▶ _What to work on_:
Take each line of the records below that contains the string "Policy" and copy it.

▶ _Given entries_:

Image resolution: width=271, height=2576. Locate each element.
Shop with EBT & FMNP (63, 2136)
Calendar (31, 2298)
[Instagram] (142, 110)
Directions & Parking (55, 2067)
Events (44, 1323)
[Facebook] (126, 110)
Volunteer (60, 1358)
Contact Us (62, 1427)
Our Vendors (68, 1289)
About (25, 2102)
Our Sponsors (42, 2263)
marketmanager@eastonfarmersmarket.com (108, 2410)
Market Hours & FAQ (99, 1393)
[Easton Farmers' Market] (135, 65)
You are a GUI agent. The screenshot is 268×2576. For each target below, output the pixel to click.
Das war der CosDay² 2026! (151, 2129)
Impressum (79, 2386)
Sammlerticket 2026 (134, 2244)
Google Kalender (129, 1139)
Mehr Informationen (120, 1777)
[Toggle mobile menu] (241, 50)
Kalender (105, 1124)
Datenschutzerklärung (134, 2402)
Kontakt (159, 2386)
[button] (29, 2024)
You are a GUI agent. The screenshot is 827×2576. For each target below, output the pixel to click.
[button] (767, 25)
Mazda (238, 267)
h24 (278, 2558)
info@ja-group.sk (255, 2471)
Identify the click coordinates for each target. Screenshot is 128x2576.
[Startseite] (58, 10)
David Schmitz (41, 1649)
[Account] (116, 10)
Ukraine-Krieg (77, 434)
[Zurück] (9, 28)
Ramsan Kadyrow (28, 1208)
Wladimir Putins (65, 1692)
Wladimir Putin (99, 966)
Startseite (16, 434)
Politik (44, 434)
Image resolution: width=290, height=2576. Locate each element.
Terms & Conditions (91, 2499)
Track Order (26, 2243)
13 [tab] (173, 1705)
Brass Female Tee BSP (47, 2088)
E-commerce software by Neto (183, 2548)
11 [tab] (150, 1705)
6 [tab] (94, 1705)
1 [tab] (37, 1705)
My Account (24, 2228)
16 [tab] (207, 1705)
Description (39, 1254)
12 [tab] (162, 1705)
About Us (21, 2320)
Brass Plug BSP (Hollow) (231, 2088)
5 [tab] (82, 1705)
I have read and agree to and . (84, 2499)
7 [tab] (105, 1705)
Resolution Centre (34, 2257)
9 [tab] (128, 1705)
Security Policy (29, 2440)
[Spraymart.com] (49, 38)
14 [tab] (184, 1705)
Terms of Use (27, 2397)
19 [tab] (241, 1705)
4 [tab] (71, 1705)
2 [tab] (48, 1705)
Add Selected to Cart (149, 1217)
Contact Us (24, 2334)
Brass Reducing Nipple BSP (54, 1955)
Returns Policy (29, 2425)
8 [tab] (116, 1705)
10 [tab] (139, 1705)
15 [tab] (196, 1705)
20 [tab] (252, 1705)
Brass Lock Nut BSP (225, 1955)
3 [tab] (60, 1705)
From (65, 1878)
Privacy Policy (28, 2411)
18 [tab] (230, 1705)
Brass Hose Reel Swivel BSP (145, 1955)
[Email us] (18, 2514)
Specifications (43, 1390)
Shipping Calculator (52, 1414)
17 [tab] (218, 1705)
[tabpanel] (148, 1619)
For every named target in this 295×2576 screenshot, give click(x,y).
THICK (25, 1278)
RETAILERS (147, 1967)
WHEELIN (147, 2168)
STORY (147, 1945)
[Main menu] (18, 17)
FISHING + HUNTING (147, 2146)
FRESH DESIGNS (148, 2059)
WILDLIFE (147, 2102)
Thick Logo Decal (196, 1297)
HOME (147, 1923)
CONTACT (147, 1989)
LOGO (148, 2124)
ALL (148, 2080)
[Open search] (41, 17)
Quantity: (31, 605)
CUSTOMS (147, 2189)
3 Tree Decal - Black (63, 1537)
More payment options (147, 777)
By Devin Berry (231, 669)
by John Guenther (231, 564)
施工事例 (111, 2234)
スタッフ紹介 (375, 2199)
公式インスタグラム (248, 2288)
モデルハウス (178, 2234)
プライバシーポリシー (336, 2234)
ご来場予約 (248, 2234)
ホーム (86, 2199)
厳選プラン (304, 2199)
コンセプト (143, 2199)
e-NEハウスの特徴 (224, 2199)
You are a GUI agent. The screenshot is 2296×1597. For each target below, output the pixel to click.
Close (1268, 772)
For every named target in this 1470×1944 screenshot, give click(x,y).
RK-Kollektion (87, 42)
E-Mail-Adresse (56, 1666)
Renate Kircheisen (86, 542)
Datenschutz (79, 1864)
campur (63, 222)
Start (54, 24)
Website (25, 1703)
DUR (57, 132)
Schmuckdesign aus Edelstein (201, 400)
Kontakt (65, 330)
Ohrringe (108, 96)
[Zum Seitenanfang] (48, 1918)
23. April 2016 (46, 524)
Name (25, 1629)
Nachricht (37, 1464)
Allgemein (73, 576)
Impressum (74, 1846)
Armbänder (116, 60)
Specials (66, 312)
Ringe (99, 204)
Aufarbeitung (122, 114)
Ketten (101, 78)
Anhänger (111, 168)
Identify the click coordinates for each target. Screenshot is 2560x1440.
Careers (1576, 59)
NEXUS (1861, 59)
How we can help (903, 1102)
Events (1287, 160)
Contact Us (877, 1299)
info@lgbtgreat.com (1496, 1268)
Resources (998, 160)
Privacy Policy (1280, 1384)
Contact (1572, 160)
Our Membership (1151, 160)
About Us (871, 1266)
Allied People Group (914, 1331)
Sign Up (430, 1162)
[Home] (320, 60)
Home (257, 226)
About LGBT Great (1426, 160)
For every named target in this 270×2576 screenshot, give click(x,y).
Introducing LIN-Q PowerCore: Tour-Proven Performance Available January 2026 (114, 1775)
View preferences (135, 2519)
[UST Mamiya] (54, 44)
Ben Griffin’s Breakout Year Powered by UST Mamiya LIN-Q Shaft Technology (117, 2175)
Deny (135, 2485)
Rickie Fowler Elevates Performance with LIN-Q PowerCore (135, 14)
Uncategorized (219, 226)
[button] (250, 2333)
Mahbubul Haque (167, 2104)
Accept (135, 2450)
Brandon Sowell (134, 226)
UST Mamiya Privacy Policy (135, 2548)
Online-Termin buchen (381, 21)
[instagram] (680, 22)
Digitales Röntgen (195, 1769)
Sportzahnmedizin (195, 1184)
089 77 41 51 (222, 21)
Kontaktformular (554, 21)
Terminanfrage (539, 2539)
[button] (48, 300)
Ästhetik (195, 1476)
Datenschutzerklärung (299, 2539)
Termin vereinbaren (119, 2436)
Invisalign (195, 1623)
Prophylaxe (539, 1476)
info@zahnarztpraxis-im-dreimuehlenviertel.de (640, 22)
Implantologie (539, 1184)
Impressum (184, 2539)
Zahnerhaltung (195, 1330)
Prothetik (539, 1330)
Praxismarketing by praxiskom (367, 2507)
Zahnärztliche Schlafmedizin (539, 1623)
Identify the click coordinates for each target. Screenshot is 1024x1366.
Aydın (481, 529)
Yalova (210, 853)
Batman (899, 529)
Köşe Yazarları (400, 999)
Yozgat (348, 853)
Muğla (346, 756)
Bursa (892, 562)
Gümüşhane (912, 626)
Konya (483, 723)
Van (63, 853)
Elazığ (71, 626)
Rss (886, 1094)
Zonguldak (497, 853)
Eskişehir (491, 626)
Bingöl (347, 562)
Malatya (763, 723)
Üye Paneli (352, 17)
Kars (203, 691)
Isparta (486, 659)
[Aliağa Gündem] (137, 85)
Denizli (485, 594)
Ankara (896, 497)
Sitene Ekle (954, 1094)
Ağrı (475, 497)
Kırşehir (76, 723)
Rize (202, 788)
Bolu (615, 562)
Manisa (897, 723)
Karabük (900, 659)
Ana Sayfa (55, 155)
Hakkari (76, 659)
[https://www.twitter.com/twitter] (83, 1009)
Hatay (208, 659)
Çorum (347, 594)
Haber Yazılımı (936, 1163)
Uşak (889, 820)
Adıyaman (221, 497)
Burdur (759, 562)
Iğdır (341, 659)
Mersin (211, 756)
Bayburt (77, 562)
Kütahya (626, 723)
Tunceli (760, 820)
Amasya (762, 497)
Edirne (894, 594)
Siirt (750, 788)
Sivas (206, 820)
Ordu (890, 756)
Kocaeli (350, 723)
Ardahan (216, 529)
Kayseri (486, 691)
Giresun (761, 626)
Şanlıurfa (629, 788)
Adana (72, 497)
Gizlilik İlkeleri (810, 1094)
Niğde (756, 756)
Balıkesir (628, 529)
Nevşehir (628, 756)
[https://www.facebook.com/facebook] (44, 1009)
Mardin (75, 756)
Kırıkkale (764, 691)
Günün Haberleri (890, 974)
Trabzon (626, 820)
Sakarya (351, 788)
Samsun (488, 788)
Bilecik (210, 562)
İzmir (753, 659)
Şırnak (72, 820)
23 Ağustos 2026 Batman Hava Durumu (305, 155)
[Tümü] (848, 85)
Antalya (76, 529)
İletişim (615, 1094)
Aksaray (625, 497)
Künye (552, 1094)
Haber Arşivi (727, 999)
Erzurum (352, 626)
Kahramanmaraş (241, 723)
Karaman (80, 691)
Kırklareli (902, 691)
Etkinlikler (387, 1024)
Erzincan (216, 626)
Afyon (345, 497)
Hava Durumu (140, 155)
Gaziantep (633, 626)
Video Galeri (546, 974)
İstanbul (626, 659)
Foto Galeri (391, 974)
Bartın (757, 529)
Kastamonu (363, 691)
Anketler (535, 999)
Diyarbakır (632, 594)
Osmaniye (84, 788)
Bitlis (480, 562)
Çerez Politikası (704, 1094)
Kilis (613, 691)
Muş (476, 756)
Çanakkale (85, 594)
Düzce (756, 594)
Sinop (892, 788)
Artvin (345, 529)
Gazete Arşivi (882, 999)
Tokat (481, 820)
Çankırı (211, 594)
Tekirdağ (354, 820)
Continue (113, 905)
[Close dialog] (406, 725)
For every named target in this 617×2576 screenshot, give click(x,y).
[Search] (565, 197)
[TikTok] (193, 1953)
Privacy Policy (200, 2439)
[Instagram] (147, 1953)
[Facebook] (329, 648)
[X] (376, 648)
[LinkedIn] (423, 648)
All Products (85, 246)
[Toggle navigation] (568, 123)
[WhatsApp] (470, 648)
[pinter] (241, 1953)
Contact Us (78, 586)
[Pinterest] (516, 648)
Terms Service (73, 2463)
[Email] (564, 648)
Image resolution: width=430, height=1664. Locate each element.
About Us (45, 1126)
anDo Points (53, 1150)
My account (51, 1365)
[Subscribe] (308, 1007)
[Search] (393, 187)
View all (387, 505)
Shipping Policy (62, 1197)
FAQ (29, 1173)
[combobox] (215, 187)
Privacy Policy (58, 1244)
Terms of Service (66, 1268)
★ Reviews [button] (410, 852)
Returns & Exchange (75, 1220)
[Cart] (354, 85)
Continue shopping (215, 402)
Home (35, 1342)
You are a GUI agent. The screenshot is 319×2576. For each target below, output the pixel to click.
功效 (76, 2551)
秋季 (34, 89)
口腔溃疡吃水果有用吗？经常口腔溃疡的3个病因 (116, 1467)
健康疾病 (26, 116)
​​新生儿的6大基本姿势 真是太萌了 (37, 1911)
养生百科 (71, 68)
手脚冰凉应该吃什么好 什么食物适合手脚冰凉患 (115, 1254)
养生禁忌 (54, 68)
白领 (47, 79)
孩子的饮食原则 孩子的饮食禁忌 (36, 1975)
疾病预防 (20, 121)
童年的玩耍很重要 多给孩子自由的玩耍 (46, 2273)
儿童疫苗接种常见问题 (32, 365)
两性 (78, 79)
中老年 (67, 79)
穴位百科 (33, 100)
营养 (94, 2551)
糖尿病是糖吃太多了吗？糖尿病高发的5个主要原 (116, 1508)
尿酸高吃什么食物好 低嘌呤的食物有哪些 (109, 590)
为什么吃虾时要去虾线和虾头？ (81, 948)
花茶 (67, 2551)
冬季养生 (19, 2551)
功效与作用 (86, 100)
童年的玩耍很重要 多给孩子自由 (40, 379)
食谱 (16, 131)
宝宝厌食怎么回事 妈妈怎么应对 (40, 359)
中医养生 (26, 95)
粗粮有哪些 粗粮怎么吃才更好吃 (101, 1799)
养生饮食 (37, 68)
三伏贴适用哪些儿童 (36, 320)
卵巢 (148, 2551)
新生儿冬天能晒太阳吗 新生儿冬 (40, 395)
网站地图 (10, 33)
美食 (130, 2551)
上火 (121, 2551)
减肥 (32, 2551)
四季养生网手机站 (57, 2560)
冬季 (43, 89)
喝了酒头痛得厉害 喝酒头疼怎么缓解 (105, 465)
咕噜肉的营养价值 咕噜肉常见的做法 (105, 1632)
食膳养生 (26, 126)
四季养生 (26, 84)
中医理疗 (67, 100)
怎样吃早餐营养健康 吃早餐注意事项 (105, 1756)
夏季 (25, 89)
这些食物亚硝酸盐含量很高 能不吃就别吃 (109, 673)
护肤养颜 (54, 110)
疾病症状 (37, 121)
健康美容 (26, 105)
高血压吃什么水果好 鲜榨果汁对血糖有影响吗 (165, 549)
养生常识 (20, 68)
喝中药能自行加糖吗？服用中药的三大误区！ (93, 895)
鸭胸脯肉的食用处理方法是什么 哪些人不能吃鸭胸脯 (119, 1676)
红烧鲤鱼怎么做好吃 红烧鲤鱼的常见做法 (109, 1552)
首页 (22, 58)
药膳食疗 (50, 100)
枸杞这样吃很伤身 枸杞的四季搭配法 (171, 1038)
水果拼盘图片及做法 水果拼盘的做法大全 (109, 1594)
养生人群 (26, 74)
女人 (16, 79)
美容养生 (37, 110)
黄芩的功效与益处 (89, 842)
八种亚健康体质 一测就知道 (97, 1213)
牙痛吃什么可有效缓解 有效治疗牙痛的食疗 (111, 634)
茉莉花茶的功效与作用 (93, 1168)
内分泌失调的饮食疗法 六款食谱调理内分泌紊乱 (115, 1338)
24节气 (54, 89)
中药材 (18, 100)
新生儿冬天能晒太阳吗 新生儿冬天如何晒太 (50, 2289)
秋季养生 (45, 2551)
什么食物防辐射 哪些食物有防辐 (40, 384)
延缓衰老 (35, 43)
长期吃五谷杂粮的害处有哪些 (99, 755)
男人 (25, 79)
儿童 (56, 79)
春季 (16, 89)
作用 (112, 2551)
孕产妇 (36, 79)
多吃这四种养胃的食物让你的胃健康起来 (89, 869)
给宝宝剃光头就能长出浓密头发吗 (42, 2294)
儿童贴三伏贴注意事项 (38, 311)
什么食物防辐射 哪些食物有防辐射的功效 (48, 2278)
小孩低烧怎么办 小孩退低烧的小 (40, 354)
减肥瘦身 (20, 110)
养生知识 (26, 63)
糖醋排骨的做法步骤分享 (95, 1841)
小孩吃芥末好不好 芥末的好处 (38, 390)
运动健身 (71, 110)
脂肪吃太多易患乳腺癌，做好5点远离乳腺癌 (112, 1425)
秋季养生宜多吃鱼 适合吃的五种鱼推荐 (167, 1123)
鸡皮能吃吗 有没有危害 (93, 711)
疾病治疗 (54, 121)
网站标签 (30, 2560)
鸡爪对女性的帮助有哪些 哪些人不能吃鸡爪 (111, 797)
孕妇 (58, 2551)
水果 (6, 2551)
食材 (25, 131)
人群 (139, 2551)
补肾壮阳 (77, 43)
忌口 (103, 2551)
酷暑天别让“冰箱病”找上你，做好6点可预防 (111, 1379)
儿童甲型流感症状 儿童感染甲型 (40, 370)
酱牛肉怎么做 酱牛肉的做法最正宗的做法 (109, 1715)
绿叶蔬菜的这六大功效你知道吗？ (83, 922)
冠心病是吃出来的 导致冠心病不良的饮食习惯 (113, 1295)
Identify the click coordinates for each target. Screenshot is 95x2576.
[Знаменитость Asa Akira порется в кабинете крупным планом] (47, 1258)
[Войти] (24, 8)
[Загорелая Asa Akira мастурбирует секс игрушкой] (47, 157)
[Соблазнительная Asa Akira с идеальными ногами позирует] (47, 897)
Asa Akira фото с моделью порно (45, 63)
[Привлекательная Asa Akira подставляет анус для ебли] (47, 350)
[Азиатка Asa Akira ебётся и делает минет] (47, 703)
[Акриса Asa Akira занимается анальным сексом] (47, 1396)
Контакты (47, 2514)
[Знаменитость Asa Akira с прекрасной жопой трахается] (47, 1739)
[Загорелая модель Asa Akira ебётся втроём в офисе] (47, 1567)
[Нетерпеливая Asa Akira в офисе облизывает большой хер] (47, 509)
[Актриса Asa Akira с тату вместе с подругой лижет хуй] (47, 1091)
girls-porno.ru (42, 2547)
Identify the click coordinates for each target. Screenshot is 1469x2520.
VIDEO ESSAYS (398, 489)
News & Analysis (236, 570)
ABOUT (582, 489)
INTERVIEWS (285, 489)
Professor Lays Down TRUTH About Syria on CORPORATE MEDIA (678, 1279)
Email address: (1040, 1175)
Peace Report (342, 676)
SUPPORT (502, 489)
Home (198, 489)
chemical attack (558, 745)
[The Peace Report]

▶ _Written answer_:
Security Policy (29, 2440)
Returns Policy (29, 2425)
Privacy Policy (28, 2411)
Privacy Policy (1280, 1384)
UST Mamiya Privacy Policy (135, 2548)
Privacy Policy (200, 2439)
Shipping Policy (62, 1197)
Privacy Policy (58, 1244)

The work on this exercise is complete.